• [Given information]:
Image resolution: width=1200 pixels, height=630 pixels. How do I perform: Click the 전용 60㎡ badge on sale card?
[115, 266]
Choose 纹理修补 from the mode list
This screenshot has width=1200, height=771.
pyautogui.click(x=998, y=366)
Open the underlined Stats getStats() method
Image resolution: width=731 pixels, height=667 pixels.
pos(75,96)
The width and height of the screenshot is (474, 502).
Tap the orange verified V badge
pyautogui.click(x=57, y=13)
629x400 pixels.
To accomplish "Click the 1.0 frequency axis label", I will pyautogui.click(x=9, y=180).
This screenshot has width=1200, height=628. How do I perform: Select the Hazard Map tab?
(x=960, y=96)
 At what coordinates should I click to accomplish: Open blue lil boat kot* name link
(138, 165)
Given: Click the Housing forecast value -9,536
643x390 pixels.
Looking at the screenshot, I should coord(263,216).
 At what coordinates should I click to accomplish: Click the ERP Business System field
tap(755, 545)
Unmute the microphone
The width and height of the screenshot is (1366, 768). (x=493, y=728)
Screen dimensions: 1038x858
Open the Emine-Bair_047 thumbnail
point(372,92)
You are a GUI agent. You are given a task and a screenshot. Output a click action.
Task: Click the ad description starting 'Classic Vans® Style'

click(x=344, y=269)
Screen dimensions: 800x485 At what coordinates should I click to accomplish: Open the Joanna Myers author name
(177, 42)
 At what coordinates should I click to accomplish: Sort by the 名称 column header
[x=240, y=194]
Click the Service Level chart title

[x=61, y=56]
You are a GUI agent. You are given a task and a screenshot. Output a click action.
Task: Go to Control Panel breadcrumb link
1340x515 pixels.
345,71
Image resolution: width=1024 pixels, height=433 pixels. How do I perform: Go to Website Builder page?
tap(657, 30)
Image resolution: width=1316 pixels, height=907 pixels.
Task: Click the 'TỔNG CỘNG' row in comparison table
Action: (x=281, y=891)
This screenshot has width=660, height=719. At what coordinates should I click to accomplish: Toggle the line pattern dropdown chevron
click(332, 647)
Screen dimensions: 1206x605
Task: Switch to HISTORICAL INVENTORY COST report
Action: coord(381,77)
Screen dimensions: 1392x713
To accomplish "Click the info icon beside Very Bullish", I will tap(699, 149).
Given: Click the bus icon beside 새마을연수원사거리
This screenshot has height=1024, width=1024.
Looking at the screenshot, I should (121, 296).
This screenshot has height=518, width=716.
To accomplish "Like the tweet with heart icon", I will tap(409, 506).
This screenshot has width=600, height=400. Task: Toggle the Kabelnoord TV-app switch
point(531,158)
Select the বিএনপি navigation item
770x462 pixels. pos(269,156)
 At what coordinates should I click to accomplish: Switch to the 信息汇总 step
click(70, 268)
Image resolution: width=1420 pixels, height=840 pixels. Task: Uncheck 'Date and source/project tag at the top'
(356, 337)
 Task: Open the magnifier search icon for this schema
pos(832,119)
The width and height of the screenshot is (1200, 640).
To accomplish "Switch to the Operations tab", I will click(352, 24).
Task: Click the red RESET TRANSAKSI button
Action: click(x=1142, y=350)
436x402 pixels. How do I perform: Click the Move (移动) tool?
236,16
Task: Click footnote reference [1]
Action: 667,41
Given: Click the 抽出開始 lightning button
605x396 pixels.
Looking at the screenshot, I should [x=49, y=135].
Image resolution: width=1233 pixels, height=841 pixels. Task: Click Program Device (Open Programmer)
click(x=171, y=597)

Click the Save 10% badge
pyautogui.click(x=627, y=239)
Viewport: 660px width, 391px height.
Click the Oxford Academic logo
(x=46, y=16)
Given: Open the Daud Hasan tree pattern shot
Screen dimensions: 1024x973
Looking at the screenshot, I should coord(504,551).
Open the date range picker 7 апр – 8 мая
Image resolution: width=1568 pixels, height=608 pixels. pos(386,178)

• [Prompt]: Reproduce the full listing exactly.

• [Output of the exercise]:
Image resolution: width=1200 pixels, height=630 pixels. How do I perform: Click the 전용 60㎡ badge on sale card?
[115, 266]
Choose 纹理修补 from the mode list
This screenshot has width=1200, height=771.
pyautogui.click(x=998, y=366)
Open the underlined Stats getStats() method
Image resolution: width=731 pixels, height=667 pixels.
pos(75,96)
The width and height of the screenshot is (474, 502).
Tap the orange verified V badge
pyautogui.click(x=57, y=13)
629x400 pixels.
To accomplish "Click the 1.0 frequency axis label", I will pyautogui.click(x=9, y=180).
This screenshot has width=1200, height=628. How do I perform: Select the Hazard Map tab?
(x=960, y=96)
 At what coordinates should I click to accomplish: Open blue lil boat kot* name link
(138, 165)
Given: Click the Housing forecast value -9,536
643x390 pixels.
Looking at the screenshot, I should coord(263,216).
 At what coordinates should I click to accomplish: Click the ERP Business System field
tap(755, 545)
Unmute the microphone
The width and height of the screenshot is (1366, 768). (x=493, y=728)
Screen dimensions: 1038x858
Open the Emine-Bair_047 thumbnail
point(372,92)
You are a GUI agent. You are given a task and a screenshot. Output a click action.
Task: Click the ad description starting 'Classic Vans® Style'

click(x=344, y=269)
Screen dimensions: 800x485 At what coordinates should I click to accomplish: Open the Joanna Myers author name
(177, 42)
 At what coordinates should I click to accomplish: Sort by the 名称 column header
[x=240, y=194]
Click the Service Level chart title

[x=61, y=56]
You are a GUI agent. You are given a task and a screenshot. Output a click action.
Task: Go to Control Panel breadcrumb link
1340x515 pixels.
345,71
Image resolution: width=1024 pixels, height=433 pixels. How do I perform: Go to Website Builder page?
tap(657, 30)
Image resolution: width=1316 pixels, height=907 pixels.
Task: Click the 'TỔNG CỘNG' row in comparison table
Action: (x=281, y=891)
This screenshot has width=660, height=719. At what coordinates should I click to accomplish: Toggle the line pattern dropdown chevron
click(332, 647)
Screen dimensions: 1206x605
Task: Switch to HISTORICAL INVENTORY COST report
Action: coord(381,77)
Screen dimensions: 1392x713
To accomplish "Click the info icon beside Very Bullish", I will tap(699, 149).
Given: Click the bus icon beside 새마을연수원사거리
This screenshot has height=1024, width=1024.
Looking at the screenshot, I should (121, 296).
This screenshot has height=518, width=716.
To accomplish "Like the tweet with heart icon", I will tap(409, 506).
This screenshot has width=600, height=400. Task: Toggle the Kabelnoord TV-app switch
point(531,158)
Select the বিএনপি navigation item
770x462 pixels. pos(269,156)
 At what coordinates should I click to accomplish: Switch to the 信息汇总 step
click(70, 268)
Image resolution: width=1420 pixels, height=840 pixels. Task: Uncheck 'Date and source/project tag at the top'
(356, 337)
 Task: Open the magnifier search icon for this schema
pos(832,119)
The width and height of the screenshot is (1200, 640).
To accomplish "Switch to the Operations tab", I will click(352, 24).
Task: Click the red RESET TRANSAKSI button
Action: click(x=1142, y=350)
436x402 pixels. How do I perform: Click the Move (移动) tool?
236,16
Task: Click footnote reference [1]
Action: 667,41
Given: Click the 抽出開始 lightning button
605x396 pixels.
Looking at the screenshot, I should [x=49, y=135].
Image resolution: width=1233 pixels, height=841 pixels. Task: Click Program Device (Open Programmer)
click(x=171, y=597)

Click the Save 10% badge
pyautogui.click(x=627, y=239)
Viewport: 660px width, 391px height.
Click the Oxford Academic logo
(x=46, y=16)
Given: Open the Daud Hasan tree pattern shot
Screen dimensions: 1024x973
Looking at the screenshot, I should coord(504,551).
Open the date range picker 7 апр – 8 мая
Image resolution: width=1568 pixels, height=608 pixels. pos(386,178)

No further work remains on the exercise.